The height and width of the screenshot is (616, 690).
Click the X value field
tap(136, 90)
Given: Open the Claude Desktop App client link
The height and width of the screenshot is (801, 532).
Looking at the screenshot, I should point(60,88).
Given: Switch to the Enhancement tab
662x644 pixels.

...

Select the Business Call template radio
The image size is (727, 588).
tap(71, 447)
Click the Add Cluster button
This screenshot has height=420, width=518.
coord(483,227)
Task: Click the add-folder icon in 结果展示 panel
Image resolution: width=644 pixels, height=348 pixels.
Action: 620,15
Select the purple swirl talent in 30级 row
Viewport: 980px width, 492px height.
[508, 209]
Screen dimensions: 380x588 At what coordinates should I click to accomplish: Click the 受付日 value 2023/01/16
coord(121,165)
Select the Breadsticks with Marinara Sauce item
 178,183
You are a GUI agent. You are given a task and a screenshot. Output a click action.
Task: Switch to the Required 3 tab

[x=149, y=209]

What you have to do —
As the answer, set down only the lines from the data above between the one holding "Given: Switch to the Enhancement tab" and the one holding "662x644 pixels.", inclusive, exactly as they read.

Output of the task —
Given: Switch to the Enhancement tab
662x644 pixels.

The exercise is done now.